2024年9月26日木曜日

統合論と「解離能」18 

このように考えると、やはり圧倒的に多い「統合」的なプロセスは、主人格が思考や記憶、身体感覚の一部に、他の人格のそれを感じるという形である。例の「移植タイプ」ということになる。そしてこれはICD-11の partial DID の概念に繋がる気がする。そこでこのPDIDについて紹介。私自身が講座神疾患の臨床4(中山書店、2020)p.90に書いた内容を以下に引用する。 ICD-11で は新たに「部分的解離性同一性症」が掲げられているが,この疾患においては,優位なパーソナリテイの意識や機能に対して,ひとつのパーソナリティ部分としてのまとまりを欠く非優位なパーソナリテイ部分が侵入を行う疾患である。
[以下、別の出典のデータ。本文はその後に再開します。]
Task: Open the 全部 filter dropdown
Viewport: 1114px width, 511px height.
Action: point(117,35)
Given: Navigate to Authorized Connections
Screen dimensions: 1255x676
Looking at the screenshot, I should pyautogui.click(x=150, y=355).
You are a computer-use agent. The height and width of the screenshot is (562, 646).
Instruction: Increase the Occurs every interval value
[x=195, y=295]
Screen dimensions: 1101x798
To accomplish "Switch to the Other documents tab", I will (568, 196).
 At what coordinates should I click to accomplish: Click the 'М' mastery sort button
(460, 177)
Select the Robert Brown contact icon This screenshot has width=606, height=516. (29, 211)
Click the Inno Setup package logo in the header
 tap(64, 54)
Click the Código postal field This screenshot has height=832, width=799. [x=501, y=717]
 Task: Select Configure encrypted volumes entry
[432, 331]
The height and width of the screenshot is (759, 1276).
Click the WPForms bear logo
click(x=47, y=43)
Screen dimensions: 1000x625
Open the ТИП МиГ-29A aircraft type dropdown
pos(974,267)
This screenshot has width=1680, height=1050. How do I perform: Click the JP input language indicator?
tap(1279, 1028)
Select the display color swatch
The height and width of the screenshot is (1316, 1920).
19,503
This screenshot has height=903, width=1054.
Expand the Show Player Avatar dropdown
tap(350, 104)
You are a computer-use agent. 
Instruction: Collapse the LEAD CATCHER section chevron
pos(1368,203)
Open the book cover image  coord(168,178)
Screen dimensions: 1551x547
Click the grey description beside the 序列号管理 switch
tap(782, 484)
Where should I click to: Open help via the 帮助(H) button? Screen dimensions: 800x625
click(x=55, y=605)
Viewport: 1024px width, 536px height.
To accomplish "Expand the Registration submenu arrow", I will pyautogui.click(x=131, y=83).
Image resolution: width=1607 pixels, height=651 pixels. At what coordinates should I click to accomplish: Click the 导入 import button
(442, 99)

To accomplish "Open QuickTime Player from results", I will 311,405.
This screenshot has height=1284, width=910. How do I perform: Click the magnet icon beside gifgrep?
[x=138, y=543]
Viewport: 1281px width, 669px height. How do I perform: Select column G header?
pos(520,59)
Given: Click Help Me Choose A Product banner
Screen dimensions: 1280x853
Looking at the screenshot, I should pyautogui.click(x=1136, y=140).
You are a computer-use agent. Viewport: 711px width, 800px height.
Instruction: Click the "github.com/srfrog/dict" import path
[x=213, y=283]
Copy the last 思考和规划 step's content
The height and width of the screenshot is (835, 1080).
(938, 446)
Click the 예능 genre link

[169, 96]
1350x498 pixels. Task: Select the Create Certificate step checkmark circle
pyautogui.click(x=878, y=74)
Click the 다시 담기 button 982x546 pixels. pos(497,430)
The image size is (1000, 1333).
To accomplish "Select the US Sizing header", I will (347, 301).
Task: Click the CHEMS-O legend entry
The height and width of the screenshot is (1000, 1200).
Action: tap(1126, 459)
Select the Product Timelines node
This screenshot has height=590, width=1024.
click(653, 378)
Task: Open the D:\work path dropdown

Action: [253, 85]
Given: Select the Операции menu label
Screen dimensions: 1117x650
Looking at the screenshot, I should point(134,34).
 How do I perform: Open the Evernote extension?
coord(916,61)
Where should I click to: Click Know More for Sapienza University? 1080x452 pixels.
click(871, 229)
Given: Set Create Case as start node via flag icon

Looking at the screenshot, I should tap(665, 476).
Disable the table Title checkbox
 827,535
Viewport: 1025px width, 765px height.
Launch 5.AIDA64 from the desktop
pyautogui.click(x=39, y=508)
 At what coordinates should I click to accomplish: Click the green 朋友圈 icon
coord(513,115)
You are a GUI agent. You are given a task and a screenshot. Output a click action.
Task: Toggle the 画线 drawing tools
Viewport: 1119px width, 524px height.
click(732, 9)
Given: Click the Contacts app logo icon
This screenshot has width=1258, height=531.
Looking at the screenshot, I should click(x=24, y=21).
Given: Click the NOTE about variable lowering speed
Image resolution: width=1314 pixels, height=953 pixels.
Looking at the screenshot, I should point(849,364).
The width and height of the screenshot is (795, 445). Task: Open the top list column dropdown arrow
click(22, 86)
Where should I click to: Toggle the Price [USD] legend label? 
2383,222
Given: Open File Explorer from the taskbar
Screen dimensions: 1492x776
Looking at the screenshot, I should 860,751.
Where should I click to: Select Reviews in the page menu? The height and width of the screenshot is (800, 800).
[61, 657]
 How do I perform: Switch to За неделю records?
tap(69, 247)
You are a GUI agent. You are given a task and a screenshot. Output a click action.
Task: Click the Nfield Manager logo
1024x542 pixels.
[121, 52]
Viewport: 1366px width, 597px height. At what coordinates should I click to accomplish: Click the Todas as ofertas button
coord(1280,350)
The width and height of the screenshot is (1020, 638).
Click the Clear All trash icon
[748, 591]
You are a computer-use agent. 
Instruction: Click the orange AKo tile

本症におけるアイデンティティの破綻は,「二つ以上の,他とはっきり区別されるパーソナリテイ状態(解離アイデンテイテイ)の体験を特徴とし, 自己感と意志作用感の顕著な断絶を伴う。各パーソナリテイ状態は,独自の体験,知覚,思考,および自己,身体,環境とのかかわり方のパターンを有する」「一つのパーソナリテイ状態が優位で, 日常生活(たとえば,子育てや仕事)の機能を担うが,一つ以上の非優位のパーソナリティ状態による侵入を受ける(解離性侵入).この侵入は,認知的(侵入的思考),感情的(恐怖,怒り,または羞恥心などの侵入的感情),知覚的(たとえば侵入的な声や一瞬よぎる視覚,触られたという感覚),運動(たとえば片腕の不随意運動),および行動(たとえば意志作用感や自分の行動であるという感覚を欠く動作)に及びうる。これらの体験は,優位なパーソナリティ状態にとってはその機能を妨げ,かつ典型的には不快なものとして体験される」「非優位の状態は,意識および機能について,日常生活の特定の側面(たとえば子育てや仕事)を反復的に行うほどには,意識や機能の実行統制を担うことはない。しかし時折,限定的かつ一時的なエピソードにおいて,特定のパーソナリテイ状態が,限局的行動(た とえば極度の情緒的状態への反応や自傷のエピソードの最中や外傷的な記憶の再演中)のための実行制御を担うことがある」 つまりもう一つの人格は表に出ることなく、「邪魔をする」というわけだ。これは私が移植タイプと呼んでいるものにかなり近い。このもう一つの人格は、いわば「人格未満」として扱われることになる。なぜなら「ひとつのパーソナリティ部分としてのまとまりを欠く非優位なパーソナリテイ部分が侵入を行う疾患」と定義されているからだ。この場合優位なパーソナリティをAとして、非優位な部分を a とした場合、A と a は「統合されている」と言えるのだろうか?ある意味ではイエスで、別の意味ではノーだろう。イエスなのはこれが自我状態療法で解離障壁がかなり低下した状態であり、統合の過程にあると判断するであろうからだ。しかしそのようなニュアンスはこの診断には読み取れない。しかし言い換えるならば、統合状態はたかだかこの状態と言えるのかもしれないということだ。